--- Selected excerpt ---

Each year I teach a spring course at the local university, but this past week I had the opportunity to be a guest speaker for a group of high school students- primarily young ladies from the ages 14-18. The topic was beauty- and the extent to which women have gone in aspiration of perfection. I focussed my lecture images on the 18th and 19th century- as this was a time period when reforming and reshaping the human body was in its extreme.
Once the room started to open up, I was impressed with these young ladies answers. While they could not give me specifics on what they personally deem to be beautiful, they did all agree that everyone can be beautiful “in their own way.” Interestingly enough, when I asked them what society defines beauty as, the room roared with response.I told them there is one woman who is defined as the most beautiful woman in the world. Her image is immediately recognizable. Everyone knows who she is. Everyone recognizes her face. I asked them if they would like to see a picture of her. Of course, they said “Yes.”So, I showed them her image:
Leonardo DaVinci, 1479-1528
Le Louvre, Paris
I asked the young ladies if they thought Lisa del Gioconda was beautiful. Some said yes, and others said No. I proceeded to discuss the ideals of the 16th century and how it was considered beautiful to have an extremely high forehead (achieved by plucking the first few inches of the hairline away). I discussed the intentional removal of the eyebrows via waxing or plucking. And, I used her plump rounded hands to discuss body weight. I explained in the 16th century (and even up to the 19th century) being plump signified wealth- an abundance of food- the ability to obtain large amounts of goods.
I went on to further my argument for Mona Lisa’s unrivaled mark on the world of female beauty by showing them multiple images of present day celebrities (those they would immediately recognize) posed and portrayed as the Mona Lisa herself. (Just do an image search for La Jaconde on the internet and you will see what I am referring to.) I asked them, “Why would these celebrities want to be portrayed as the Mona Lisa? What is about her that makes her so famous?”
After this, I showed them a variety of 18th century corsets, panniers, pocket hoops, and discussed how the ideal shape of the 18th century was that of an inverted triangle on top of a rectangle. I asked if they would be comfortable wearing these garments on a daily basis, and there was a resounding “No.”
I discussed 18th century hair and make-up practices. We discussed the origin of beauty marks and the cloth and leather face patches fashionable during this period (used to cover small pock scars). And we discussed the use of toxic materials in 18th century cosmetics.
Thomas Gainsborough, 1779-81
The Hermitage Museum
Image intended for educational purposes only
We then discussed the rebellion of the corset and the free flowing gowns of the Napoleanic period. We talked about how ladies of this period often literally caught their death during the winter months by wearing too few layers of clothing because it was “unfashionable.” I asked if any of them had gone out wearing things that were not appropriate for the weather because they wanted to be fashionable. Some nodded their heads, “Yes.”
James Gillray, 1810
We discussed the reimergence of the corset in the 19th century and the development of the cage crinoline. I jokingly remarked, “During this period, it was fashionable to put ladies in cages…..”

--- Data to examine ---
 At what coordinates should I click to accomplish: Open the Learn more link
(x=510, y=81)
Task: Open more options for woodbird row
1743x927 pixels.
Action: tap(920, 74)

--

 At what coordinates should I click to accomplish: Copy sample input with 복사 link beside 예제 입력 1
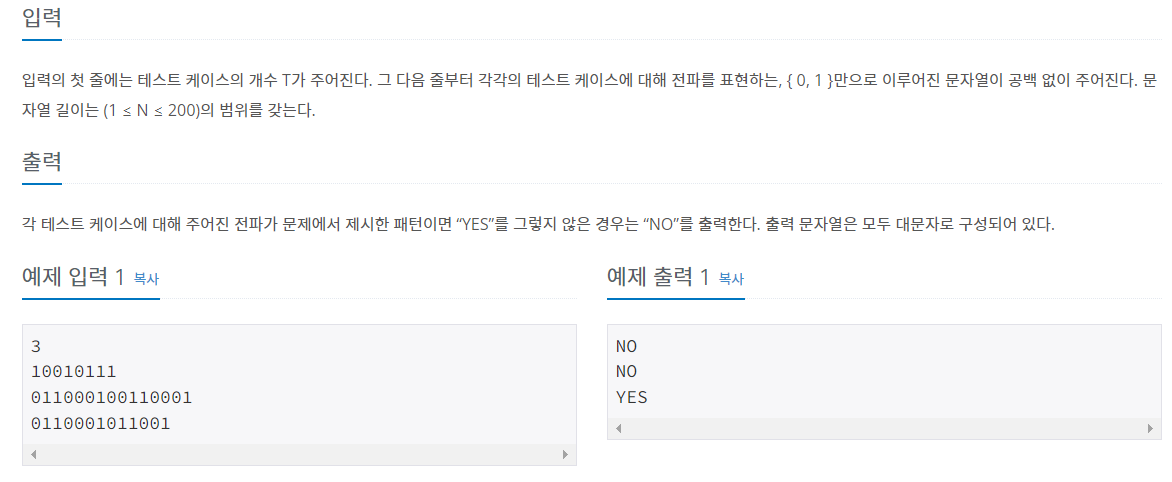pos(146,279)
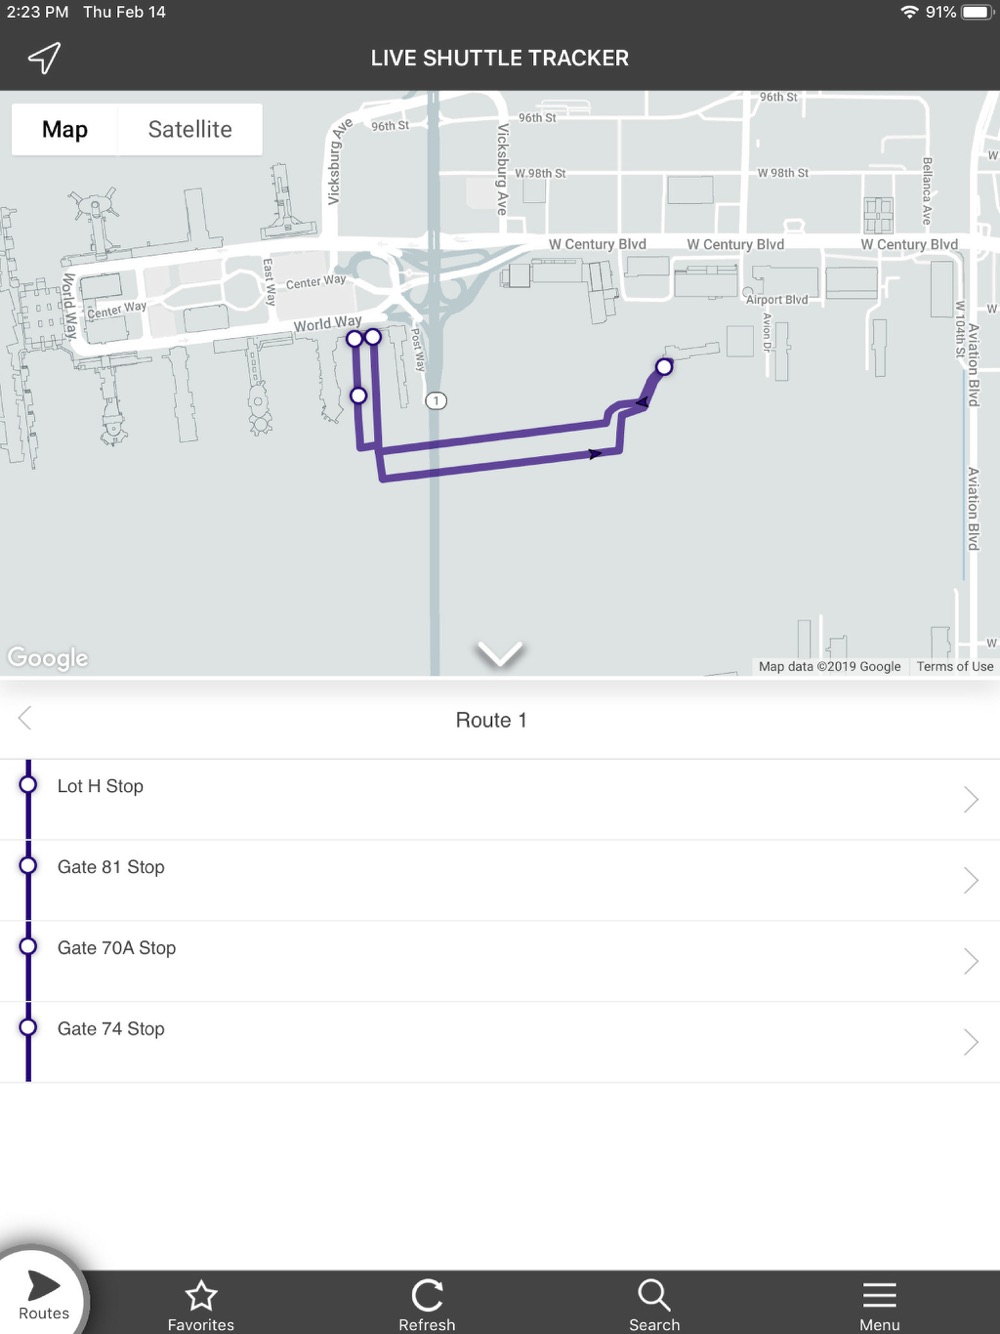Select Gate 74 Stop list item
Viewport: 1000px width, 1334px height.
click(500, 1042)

==

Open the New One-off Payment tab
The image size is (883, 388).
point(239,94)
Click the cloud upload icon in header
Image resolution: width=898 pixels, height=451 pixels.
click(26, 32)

--- What to do ---
A. From the account of the beauty lecture, extract the part that opens with the words containing "I discussed 18th" and closes with "18th century cosmetics.", copying it exactly.
B. Extend the account of the high school lecture on beauty, picking up after its final sentence.

--- Per-task outputs ---
A.
I discussed 18th century hair and make-up practices. We discussed the origin of beauty marks and the cloth and leather face patches fashionable during this period (used to cover small pock scars). And we discussed the use of toxic materials in 18th century cosmetics.

B.
Image intended for educational purposes only
We moved on to the bustle and the extremely tight fitting corsets of the latter part of the 19th century. We discussed the health implications of tight lacing and how it effected the development of the internal organs. I also discussed the development of an article of clothing that afflicted women wore to keep their internal female organs from slipping outward.
I discussed the alteration of photographs in the 1890s to display the much sought after wasp-waist. I discussed Cathie Jung, who has made it her life mission to achieve the smallest waist in the world but now has to forever wear a corset because her midsection can no longer support her upper body weight.
Source Unkown/Image pulled from the V&A
I reminded them that every photo that comes across their desk, every image they see on television has been altered in one way or another.
I showed them images of rail thin runway models who earn triple digit incomes because they are anomolies of nature. I showed them images of plastic surgeon’s marks on girls as young as 14. I asked them if they thought if these girls were beautiful and allowed them time to discuss their thoughts.
Finally, I showed them an image of Dominic Philbert’s reprise of the Mona Lisa (created for Safarir magazine). And, then I showed them this image (pulled from a French blog/origin unknown):
This altered version of Philbert’s La Jaconde reads, “The Mona Lisa after being in the United States for one year…. Before…. After.” I asked them, if they thought the “after” version was beautiful. I asked them why they thought people outside the United States thought we would revise the Mona Lisa in this way?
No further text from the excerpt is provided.